Goal of the exercise =>
In the comment thread below, what does one commenter say the Texas suit argues on?

Reading passage: Begin


      We shouldn’t be publicly declaring or discussing our personal judgement about other people’s personal reproductive choices. We should be publicly defending other people’s right to make personal reproductive choices, which—except for the first sentence—is exactly what your comment did.

    1. It’s funny, when a democrat elected judge in one district would put a nation wide injunction on a Trump administration policy… the media would clap …

    2. @Jayhawksfan I seem to remember Trump withholding aid to blue states to combat the pandemic hoping it would kill them off.

  4. why can’t the FDA simply re-approve the drug? The Texas suit argues on process, not safety or effectiveness. Renew the process and approve it again immediately

  5. I’m in the UK and I can walk into a supermarket and buy all I want of this over the counter as easily as buying Mars Bars. Could I just buy it and set up a website to sell it to people in the USA and just post it out?

    1. @Ina Grove maybe you shouldn’t initially engage with people that didn’t come checking for you in the first place. Weirdo

    1. @Attack The Planet That pill is also used when women miscarry. It expels all the afterbirth without having to do a more invasive surgical procedure called a D&C that carries a lot more risks than taking a pill.

  6. This wasn’t even be an issue if the government told men what to do with heir bodies. I say start neutering men.

  7. Why isn’t this judges attempt at a corrupt abuse of powers under investigation? I want to participate in a class action suit against this judge.

    1. @angela bluebird60 Practicing birth control and sleeping with fewer randos is exceedingly strong as well. You know, Personal Responsibility, have you heard of it?

Reading passage: End
Excerpted records: Begin

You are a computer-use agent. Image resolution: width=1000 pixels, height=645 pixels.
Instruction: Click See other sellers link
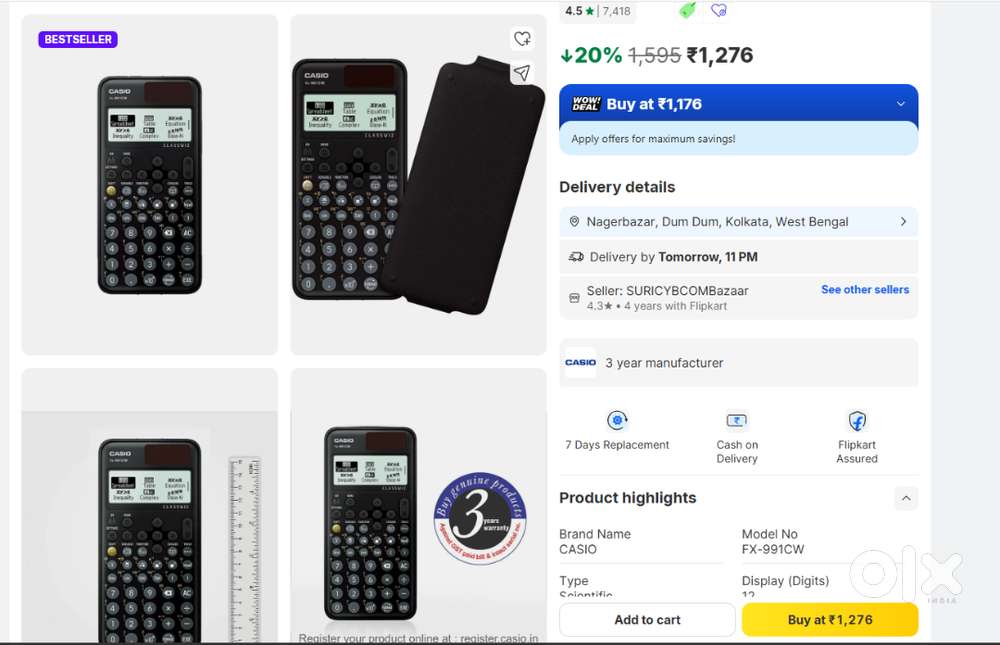point(865,290)
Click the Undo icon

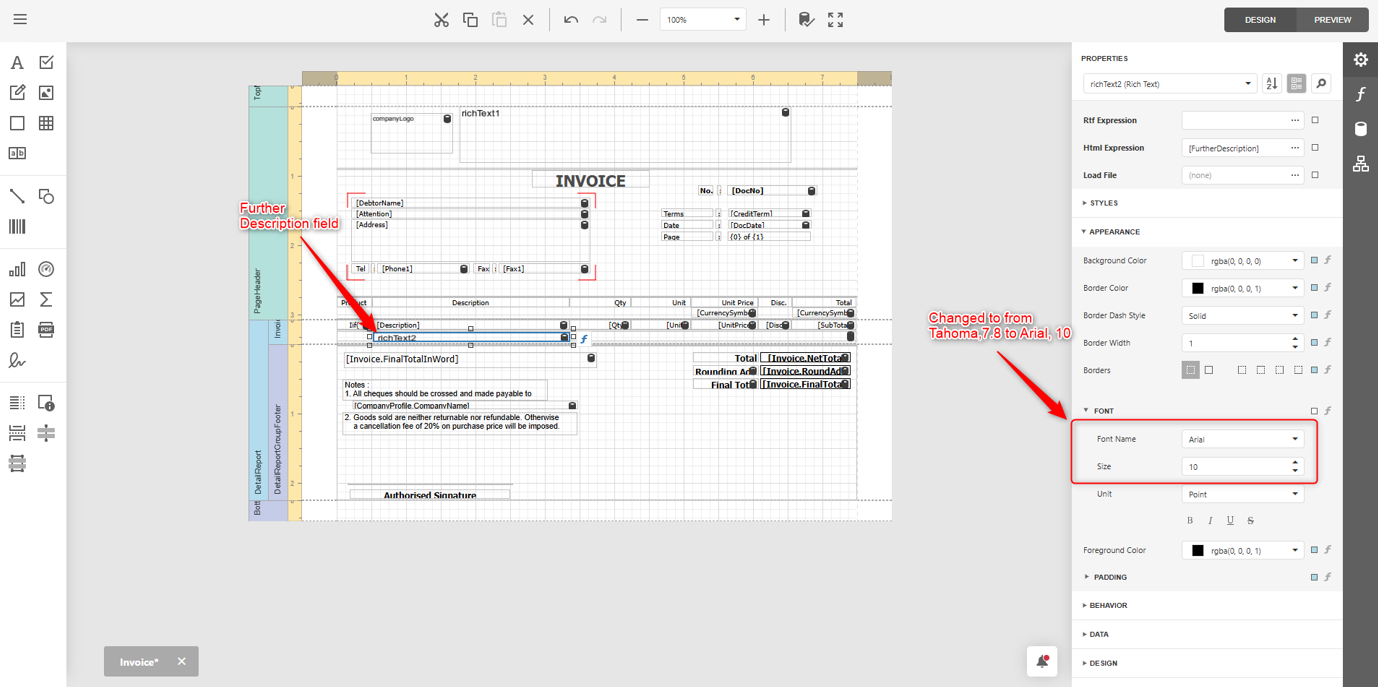coord(570,19)
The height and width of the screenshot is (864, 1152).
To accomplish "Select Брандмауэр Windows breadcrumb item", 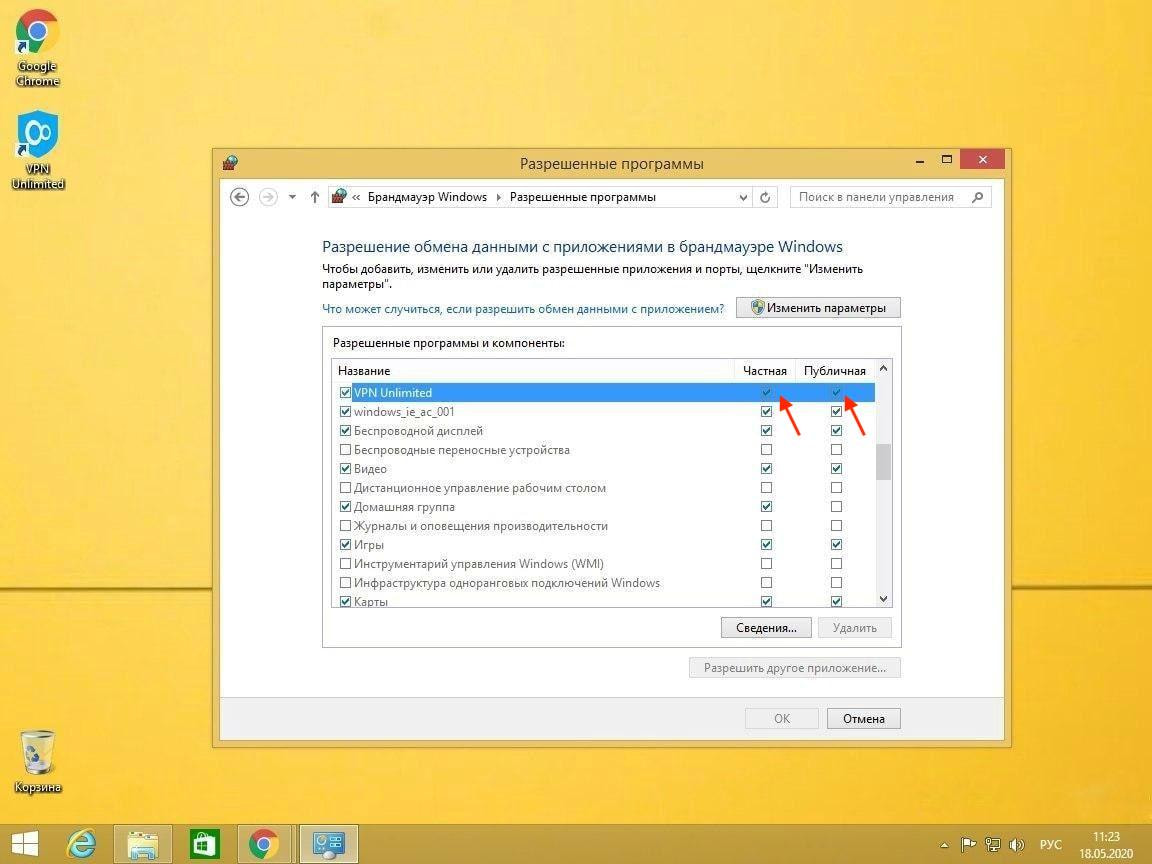I will 427,197.
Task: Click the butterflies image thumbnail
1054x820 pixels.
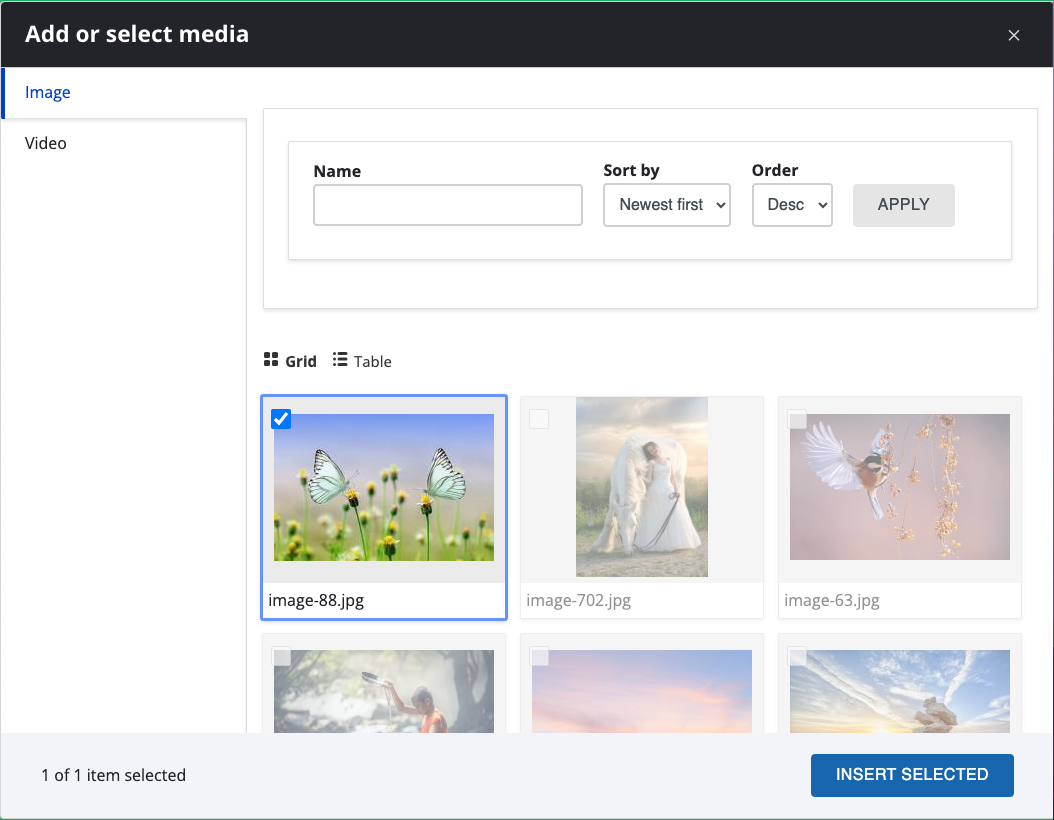Action: coord(384,488)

Excerpted records: End

Solution =>
Process, not safety or effectiveness.